▶ PROBLEM DETAILS
Every line from the one containing "The width and" to the end of the records below should be returned exactly; pictures are to be dropped.

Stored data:
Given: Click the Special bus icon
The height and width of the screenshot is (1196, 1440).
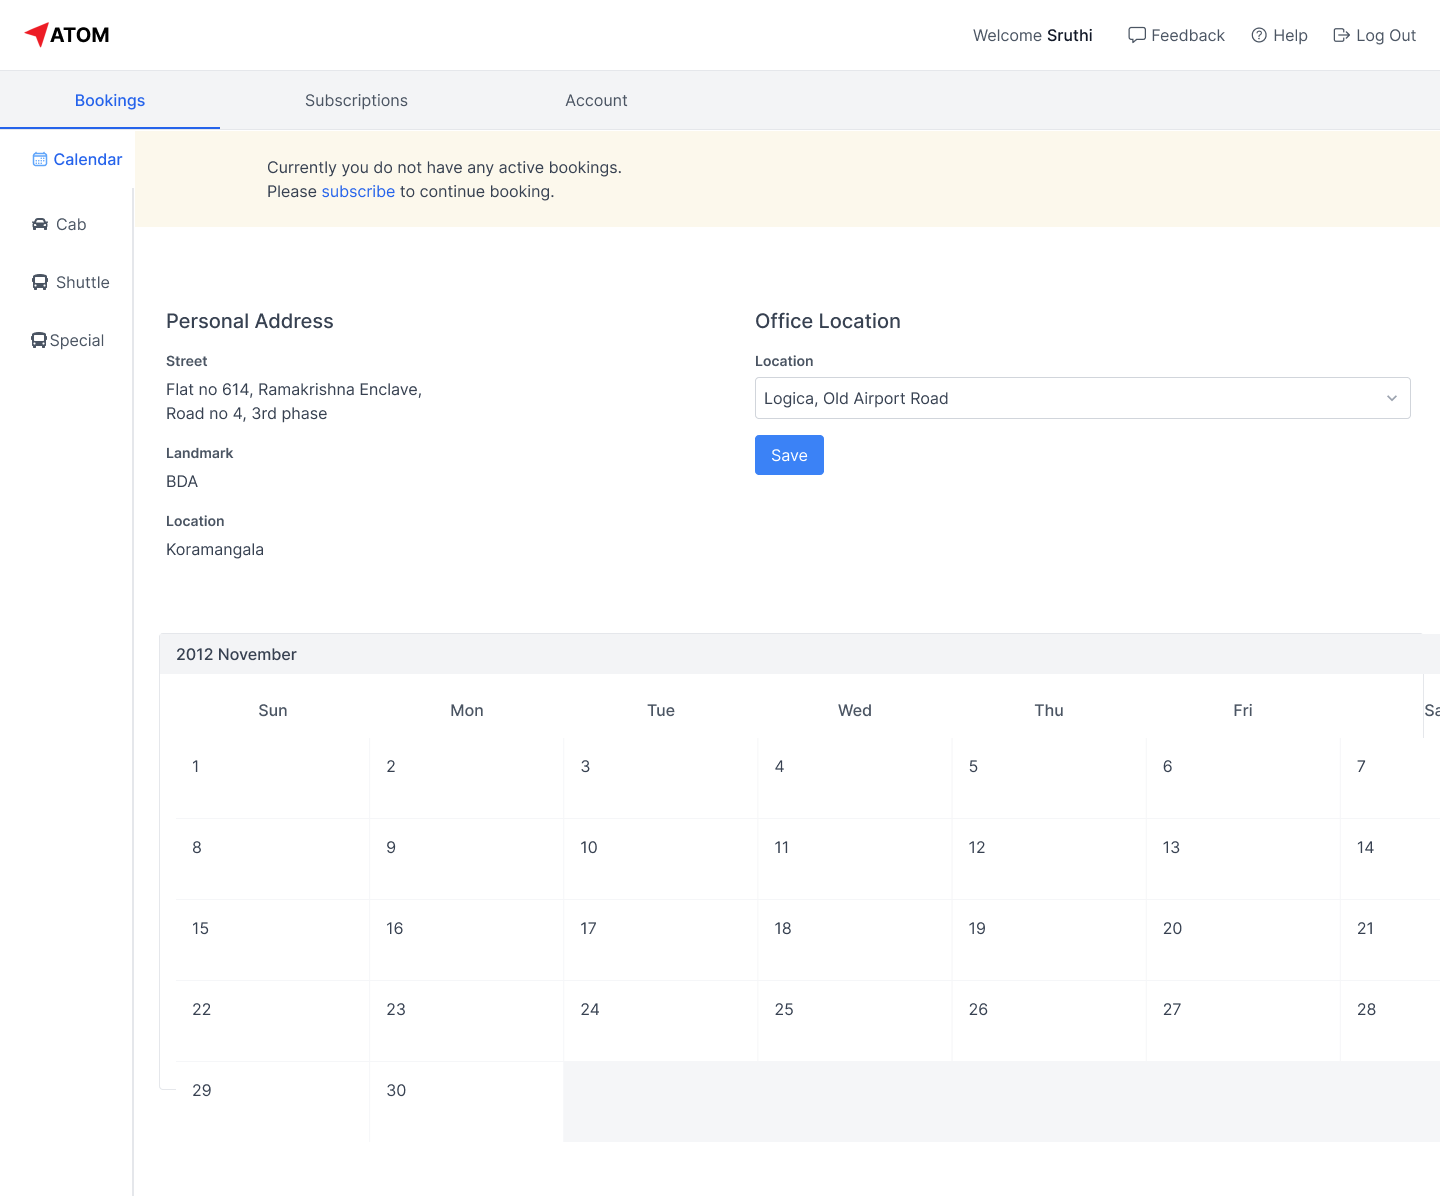Looking at the screenshot, I should tap(39, 340).
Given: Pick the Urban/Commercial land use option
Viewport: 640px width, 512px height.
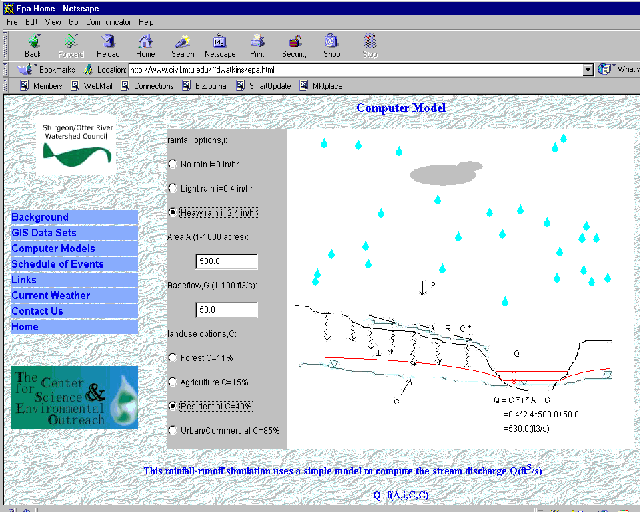Looking at the screenshot, I should (173, 430).
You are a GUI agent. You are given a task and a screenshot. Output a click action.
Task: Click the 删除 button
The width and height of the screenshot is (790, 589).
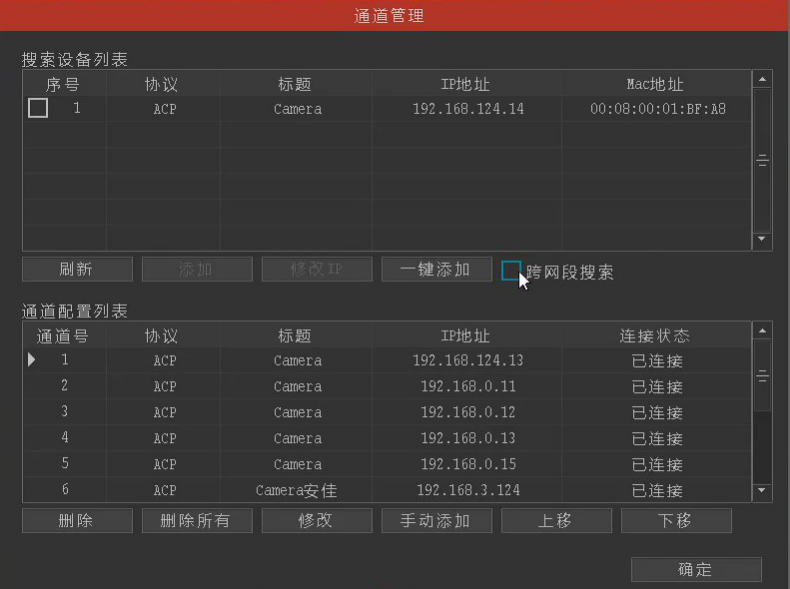point(77,520)
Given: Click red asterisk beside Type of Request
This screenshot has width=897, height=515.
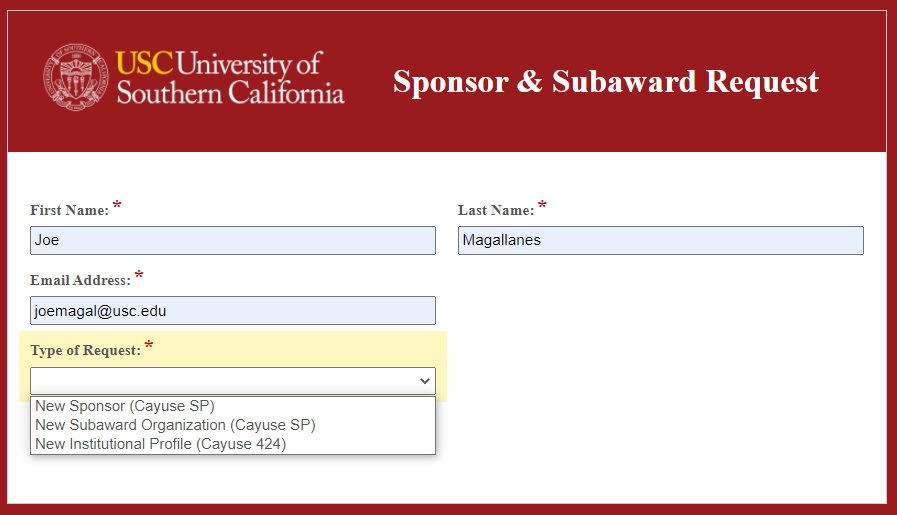Looking at the screenshot, I should coord(149,344).
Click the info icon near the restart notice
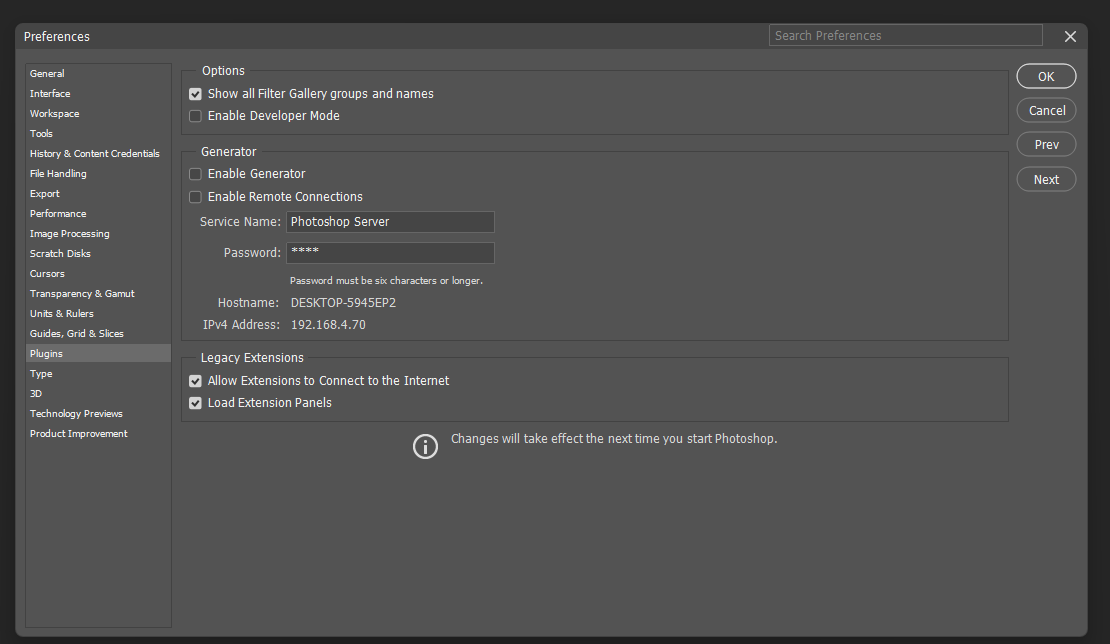This screenshot has height=644, width=1110. 425,446
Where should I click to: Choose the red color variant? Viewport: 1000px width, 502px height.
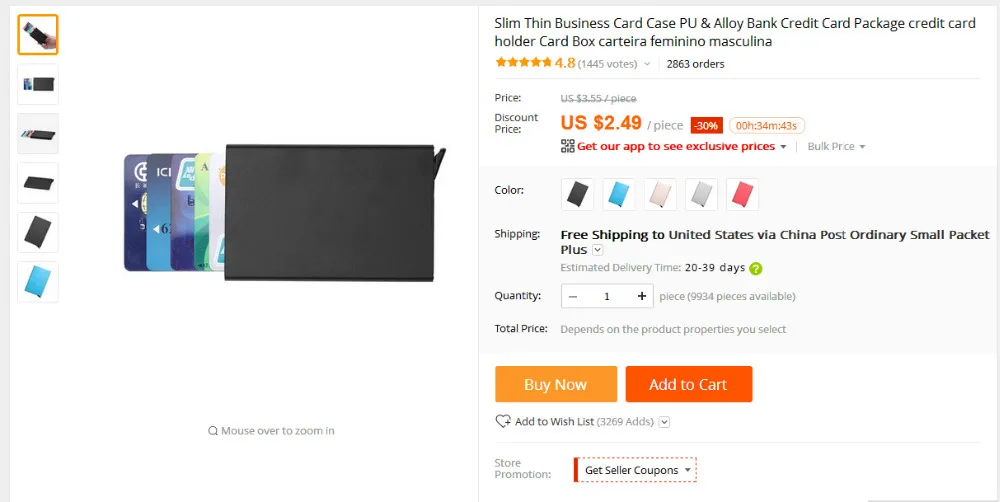click(742, 194)
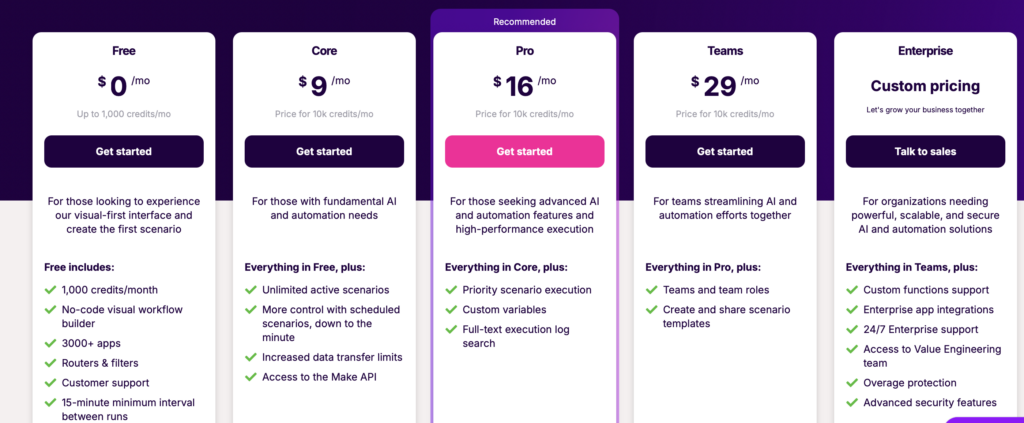Image resolution: width=1024 pixels, height=423 pixels.
Task: Click checkmark beside Overage protection
Action: [852, 383]
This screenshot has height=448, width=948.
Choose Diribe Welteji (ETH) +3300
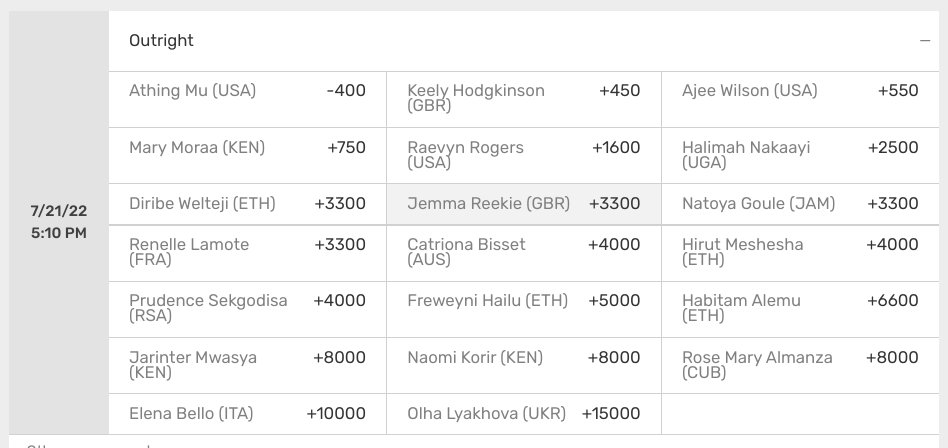[x=248, y=204]
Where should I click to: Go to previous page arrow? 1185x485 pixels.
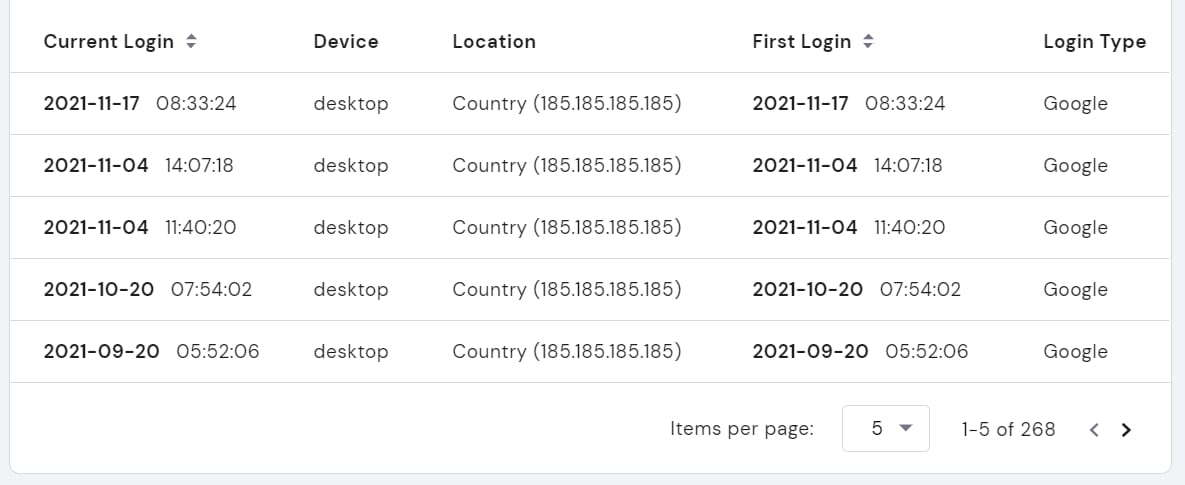click(1094, 430)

▶ RESPONSE BOX
The width and height of the screenshot is (790, 589).
point(77,520)
Given: Click red asterisk beside Type of Request
This screenshot has width=897, height=515.
Looking at the screenshot, I should coord(149,344).
Click the info icon near the restart notice
This screenshot has height=644, width=1110. 425,446
Where should I click to: Choose the red color variant? Viewport: 1000px width, 502px height.
click(742, 194)
Image resolution: width=1024 pixels, height=423 pixels.
Task: Click checkmark beside Overage protection
Action: [852, 383]
This screenshot has height=448, width=948.
Choose Diribe Welteji (ETH) +3300
[x=248, y=204]
Where should I click to: Go to previous page arrow? 1185x485 pixels.
click(1094, 430)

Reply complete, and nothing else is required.